We didn't (and still do not) want to let borrowck depend on details of how we choose to codegen the MIR from a given AST (in particular for match expressions), and so we put some effort into trying to obscure those details from the view of MIR-borrowck.
But there was a case that we (potentially) overlooked: MIR encodes the order in which the variables a and b are dropped in let (a, b);, and now NLL/MIR-borrowck takes advantage of that knowledge when checking code.
- I say "potentially" here because, as @nikomatsakis pointed out to me, the dynamic drop order was of course always observable (unlike say the particular details of the order in which we consider match arms when compiling
match). So ths arguably does not fall into the same bucket as the previous motivation forFalseEdgesin the MIR.

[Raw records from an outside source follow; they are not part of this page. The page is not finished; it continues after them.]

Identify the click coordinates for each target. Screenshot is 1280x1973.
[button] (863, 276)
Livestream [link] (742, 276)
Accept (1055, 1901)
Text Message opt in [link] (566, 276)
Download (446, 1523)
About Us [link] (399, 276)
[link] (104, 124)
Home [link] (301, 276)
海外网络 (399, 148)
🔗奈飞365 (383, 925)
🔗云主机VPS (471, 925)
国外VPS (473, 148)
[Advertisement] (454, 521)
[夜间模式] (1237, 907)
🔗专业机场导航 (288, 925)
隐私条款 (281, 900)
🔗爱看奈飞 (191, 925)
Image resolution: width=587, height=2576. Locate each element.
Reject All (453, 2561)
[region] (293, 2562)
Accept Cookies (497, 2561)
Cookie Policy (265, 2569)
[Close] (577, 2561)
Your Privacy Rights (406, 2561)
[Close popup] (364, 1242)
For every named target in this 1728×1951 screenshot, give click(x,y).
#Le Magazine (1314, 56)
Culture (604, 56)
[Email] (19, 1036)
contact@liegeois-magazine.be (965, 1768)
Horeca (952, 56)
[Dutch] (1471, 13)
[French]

In particular, in the following example (adapted from ui/dropck-eyepatch.rs):
#![feature(nll)]
// The types in this file follow a pattern, D{t,r}, where:
//
// - D means "I implement Drop"
//
// - t suffix is used when the first generic is a type
//
// - r suffix is used when the first generic is a lifetime.
use std::fmt;
struct Dt<A: fmt::Debug>(&'static str, A);
struct Dr<'a, B:'a+fmt::Debug>(&'static str, &'a B);
impl<A: fmt::Debug> Drop for Dt<A> {
fn drop(&mut self) { println!("drop {} {:?}", self.0, self.1); }
}
impl<'a, B: fmt::Debug> Drop for Dr<'a, B> {
fn drop(&mut self) { println!("drop {} {:?}", self.0, self.1); }
}
fn main() {
use std::cell::Cell;
let c_long;
let (c, mut dt, mut dr): (Cell<_>, Dt<_>, Dr<_>);
c_long = Cell::new(1);
c = Cell::new(1);
// No error: sufficiently long-lived state can be referenced in dtors
dt = Dt("dt", &c_long);
dr = Dr("dr", &c_long);
println!("{:?}", (dt.0, dr.0));
// Error: destructor order imprecisely modelled
dt = Dt("dt", &c);
//~^ ERROR `c` does not live long enough
dr = Dr("dr", &c);
//~^ ERROR `c` does not live long enough
println!("{:?}", (dt.0, dr.0));
}Using AST-borrowck (by commenting out the #![feature(nll)] at the top) emits the following errors:
error[E0597]: `c` does not live long enough
--> src/main.rs:36:20
|
36 | dt = Dt("dt", &c);
| ^ borrowed value does not live long enough
...
41 | }
| - `c` dropped here while still borrowed
|
= note: values in a scope are dropped in the opposite order they are created
error[E0597]: `c` does not live long enough
--> src/main.rs:38:20
|
38 | dr = Dr("dr", &c);
| ^ borrowed value does not live long enough
...
41 | }
| - `c` dropped here while still borrowed
|
= note: values in a scope are dropped in the opposite order they are created
Using NLL compiles successfully, because NLL/MIR-borrowck only sees a more precise model of the relative drop order of the variables declared via let (c, dt, dr);, and takes advantage of it.
The question is: Are we okay with this side-effect of NLL?
I don't think it was explicitly documented as an intended effect.
However, I think the fact that we used to use an imprecise model for the drop-order in let (c, dt, dr); previously was more due to the weaknesses of AST-borrowck. Under NLL, we can encode the more precise relationships needed to check the borrowing behavior in this program and validate that it is safe to let dt and dr hold references to c here.